Agreement between the UN Security Council’s five permanent members is key to a truly new world, a fairer world, a more secure world, a multipolar world and every other, better world
International relations, i.e. “the world”, is erroneously viewed as a static quantity or unchanging value, while in reality “the world” is in constant turmoil. In international relations, processes aren’t static, they unfold in front of us and somewhere in their depths carry the sprouting shoots of a “new” world. Following the final victory over Napoleon, Europe’s empires forged an alliance that they hoped to use to preserve their positions and ensure they remained untouchable and unchangeable. This alliance, established by Russian Tsar Alexander I, was supposed to suppress any change (revolution) and safeguard its own geopolitical monopoly.
The only things that remain unchanged in “the world” since 1945 is the UN Security Council and the U.S. dollar (no alternative is more universal). The monopoly of the five permanent members of the Security Council (U.S., USSR / Russian Federation, China, UK and France) has lasted for 80 years, incomparably longer than the aforementioned imperial alliance. This has happened despite many attempts to reform the UN by adapting the composition and decision- making processes of the “world government” to the “new” worlds that have been paraded since its foundation. Agreement between the big five is key to a truly new world, a fairer world, a more secure world, a multipolar world and every other, better world.

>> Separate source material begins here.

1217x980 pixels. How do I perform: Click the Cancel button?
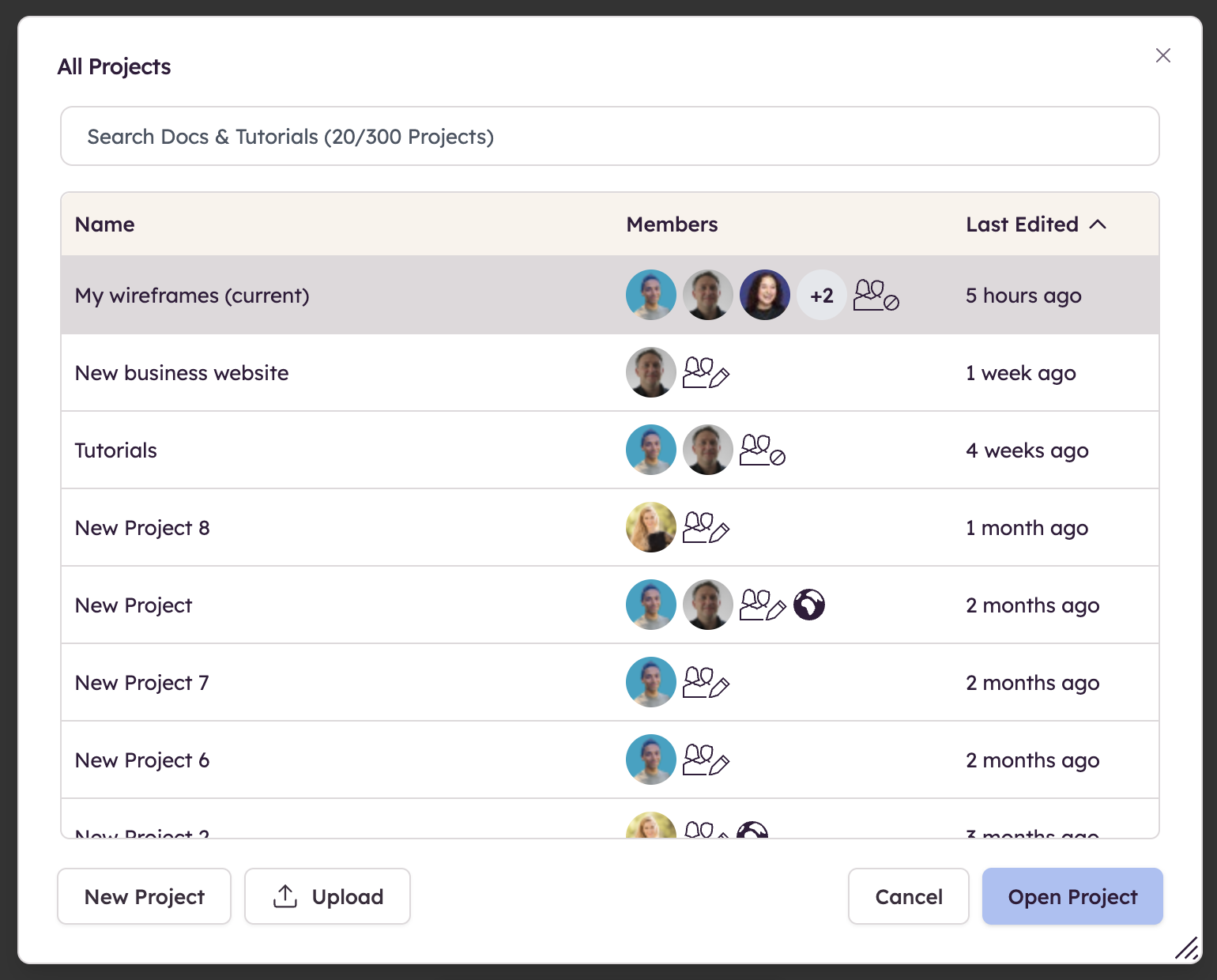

Following the 2024 election and Donald Trump’s return to the White House, we are awaited by years during which the U.S., as the key country, but also smaller countries, will have an opportunity to shape the “new” world
Several “new worlds” have come and gone since World War II. The cannon barrels hadn’t yet cooled when the Cold War and the arms race broke out. The world was sliding towards nuclear apocalypse. An exit was found in negotiations between the superpowers on arms limitation, and later on disarmament; this led to the birth of another “new” world, to détente and cooperation between the two worlds, opposing blocs. An epochal shift in international relations came with the collapse of the Soviet socialist system, marking the end of the bipolar world. The world came to be ruled by one power, one system. This ushered in the era of the unipolar world of the U.S. (Fukuyama’s end of history), but there is no end. There is only forward movement, towards a more or less predictable future. No one has yet managed to turn back the wheel of history.

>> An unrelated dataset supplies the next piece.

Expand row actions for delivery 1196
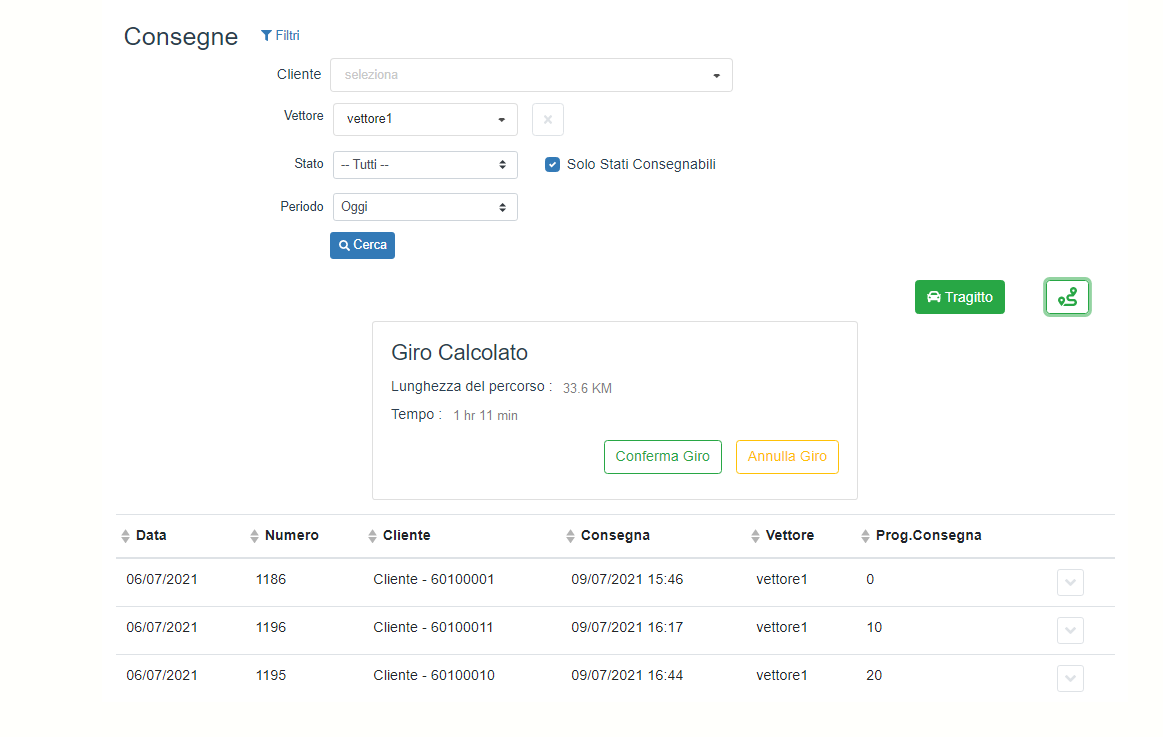1163x737 pixels. point(1070,630)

Following the U.S. presidential election (2024) and Donald Trump’s return to the White House, we are awaited by years during which it will be decided how the “new” world will look. The responsibility doesn’t lie only with the U.S., though it will be crucial in shaping that world, as the key country. Small countries also have a right to shape this “new” world. Trump is a specific representative of the far right, of big capital, as a unifying, unpredictable and eccentric character of “easily promised speed”. Nobody is satisfied with today’s existing relations and everyone is seeking the transformation of international relations towards a safer and more just world for all.